Tim York, Markon Cooperative
Tim York, Markon Cooperative

Back in the 1990s, the Produce Marketing Association’s FreshTech conferences introduced us to e-mail, the Internet, Netscape and the suite of Microsoft tools.

Today, technology is evolving ever more rapidly, and big data, nanotechnology, DNA fingerprinting, farm automation, food safety advances and robotics are impacting the entire supply chain.

Are you paying attention or underestimating how these advances apply to your business? What about technology’s potential threats?

Among foodservice operators, new technologies are proliferating. Chains like Applebee’s and Olive Garden are testing tabletop tablets, which enable operators to update pricing and availability instantly and allow for customized meals.

Rapid tech advances require offensive tacticsFast-casual and quick-service restaurants are adopting digital menu boards, which are easier to read and offer flexibility. As a result, service times have decreased and per-customer sales have increased.

Predictably, as the age of the customer goes up, acceptance of technology declines, so it’s incumbent upon operators to provide live interactions for those who prefer it.

Operators are also rolling out restaurant management systems that integrate food purchases, administration and labor into one cloud-based system. Corner Bakery reports that the move to online administration reduces food waste and labor costs and ensures employees are adhering to required break and meal times, as well as arriving and departing on schedule.

As the complexity of the operation increases, so does the need for improved systems.

Employee training is an ongoing concern for operators, who can face a turnover rate of 200% annually. T.G.I. Fridays says technology-based learning management systems reduced training time from 13 to eight weeks, and it recently expanded the system to include tracking of food safety and alcohol-compliance training.

John Barkley, the Culinary Institute of America’s director of strategic initiatives, said the popularity of CIA’s free multimedia content available through Apple’s iTunes network is proof of Web-based videos’ popular appeal: CIA’s content has attracted more than 18,000 subscribers.

Data security is another hot-button issue, with Home Depot, Target, P.F. Chang’s, Dairy Queen (and countless celebrities) among the recent victims of data breaches or malware.

Technology can also empower disintermediation. Uber and Airbnb — part of the so-called sharing economy — have paved the way for apps that could dramatically impact foodservice.

Uber is an on-demand car service that is smartphone based, arrives at your door and whisks you to your destination, and with the company’s low-cost option, UberX, the fares are lower priced than a taxi. Its service circumvents the license, fees, taxes and regulations that traditional services are subject to.

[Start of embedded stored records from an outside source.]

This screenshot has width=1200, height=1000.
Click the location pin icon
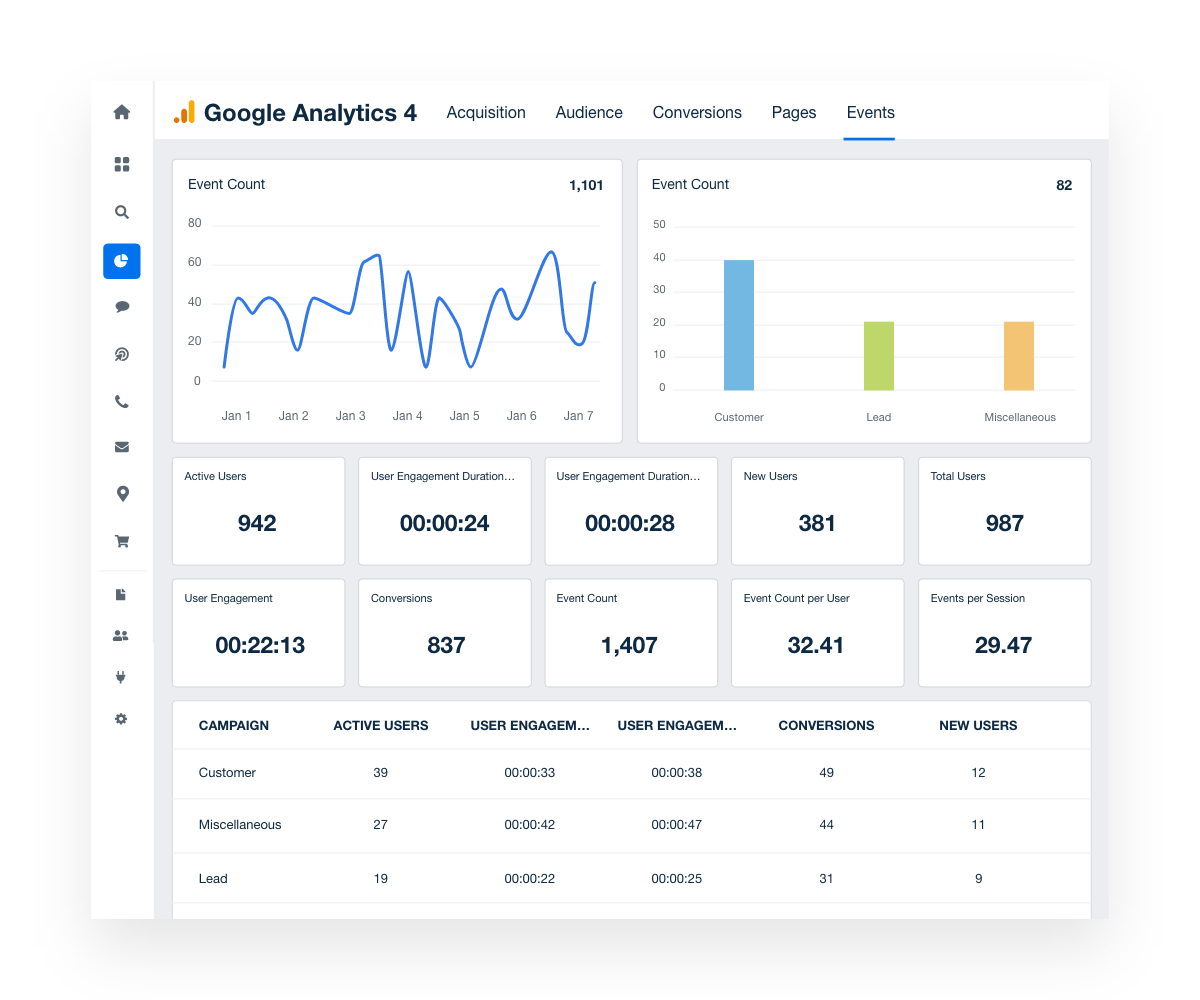click(121, 493)
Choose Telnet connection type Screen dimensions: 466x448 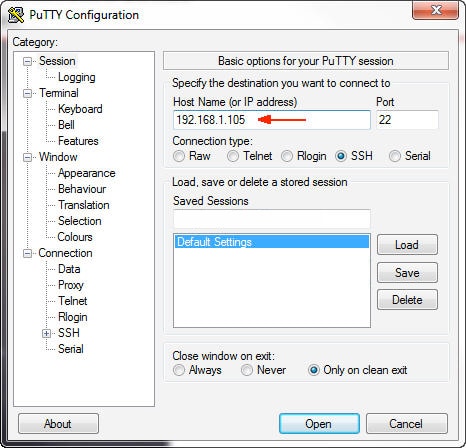tap(233, 156)
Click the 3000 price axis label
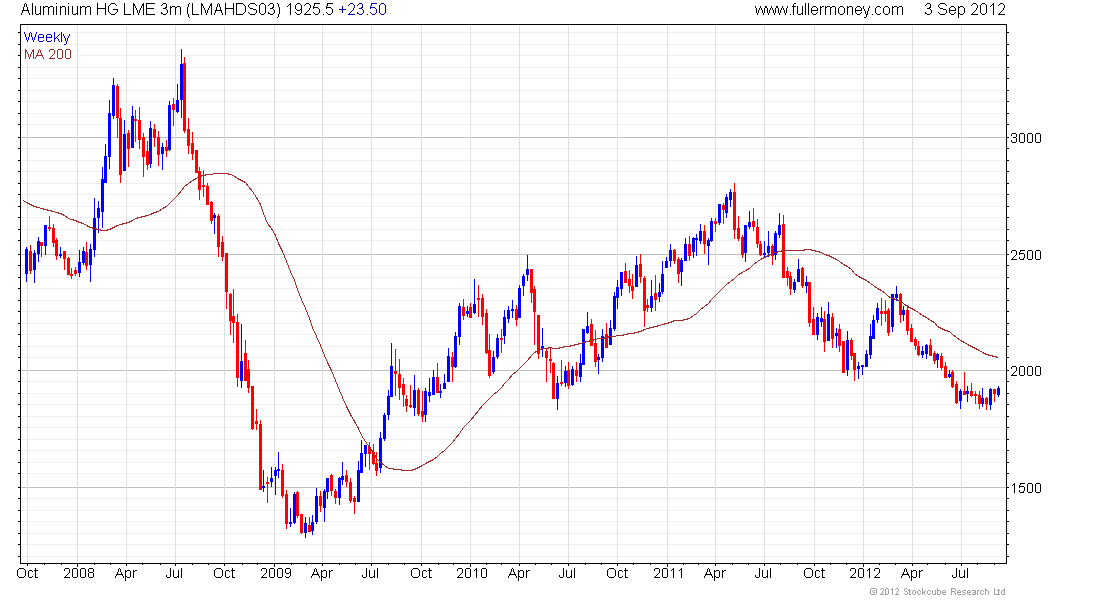Screen dimensions: 1100x600 (1026, 138)
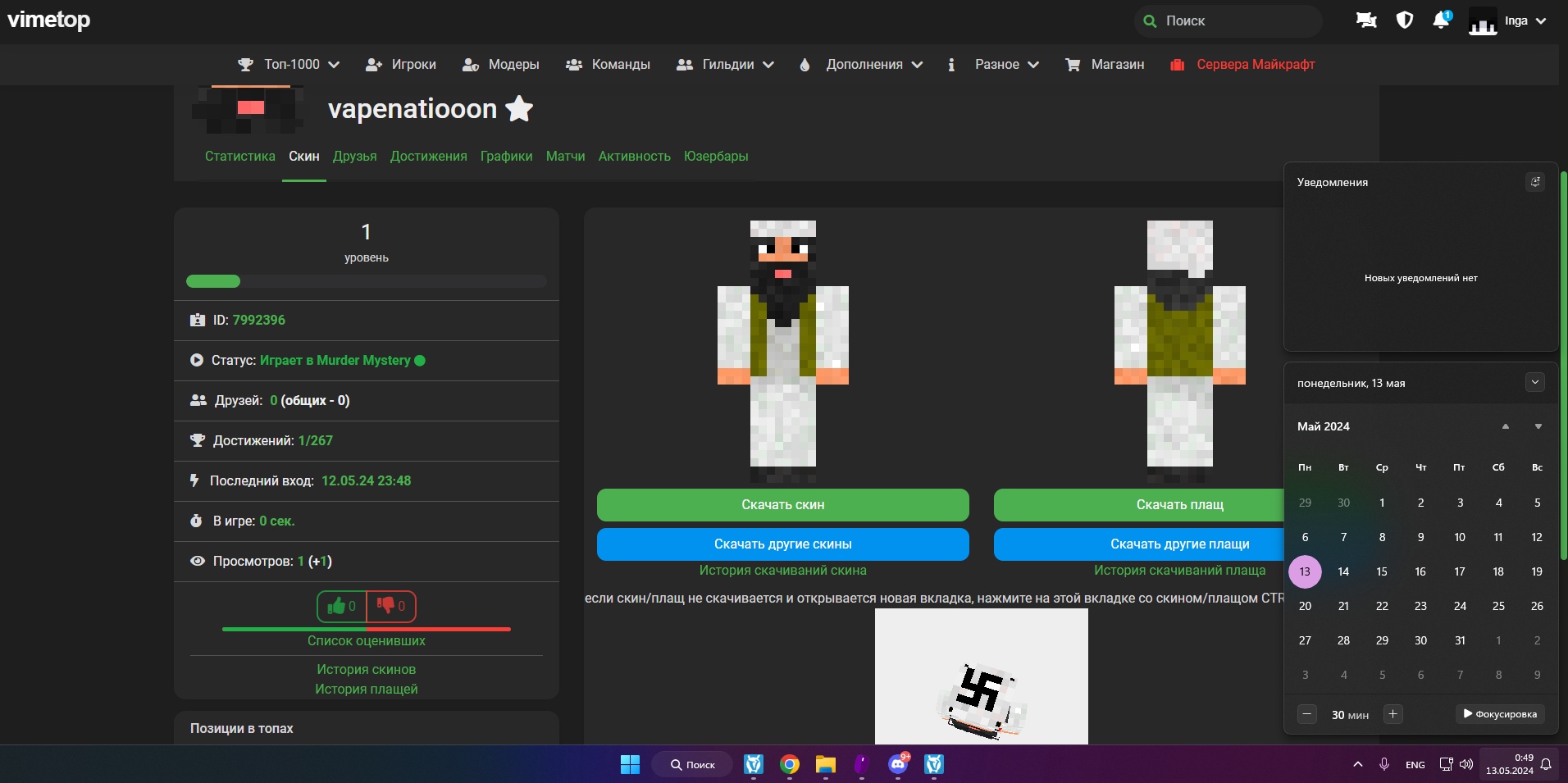The image size is (1568, 783).
Task: Open Google Chrome from the taskbar
Action: pos(789,764)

Similarly, Airbnb enables travelers to secure a room, typically in a private home, at a fraction of the cost of a hotel room. Like the Uber driver, this “innkeeper” has not secured operational permits, inspections and approvals, and pays no occupancy taxes.

Some have suggested that services like Uber may be used as future delivery systems for everything from products purchased on Amazon to food purchased from a local restaurant.

Some operators are already partnering with third parties such as OrderUp and PostMates to provide delivery services. Operators such as McDonald’s in Australia, and Burger King and Chili’s in the U.S. are also testing new delivery systems.

So, what does all this have to do with fresh produce?

As our partners in the supply chain face the challenges and opportunities represented by new technology and begin to adapt, are we doing the same? What technologies are you employing to help you better manage costs?

Across the supply chain, making our businesses more efficient and cost-effective is a requisite for survival. What insights are you gaining from Big Data? In January at the PMA Tech Knowledge conference, Elliott Grant, chief technology officer of Redwood City, Calif.-based YottaMark, gave a wonderful talk on how to deploy big data.

Among the questions posed: Are you treating your data like a valuable asset to be tapped? Uber, Airbnb, and Yelp have upended other industries.

Have you invested time to consider potential threats and your unique vulnerabilities? Could someone provide the same quality product or service in a form that addresses your customers’ needs better than you?

If you think the answer if no, are you sure? You’re betting your business on it.

The history books are replete with stories of solid, trusted companies that did not adapt their businesses to new technologies or understand the changing world. Don’t let your company be one of them.

Tim York is CEO of Salinas, Calif., Markon Cooperative, made up of eight North American foodservice distributors. Centerplate is a monthly column offering a peek at “what’s now and next” for foodservice and the implications for the produce industry.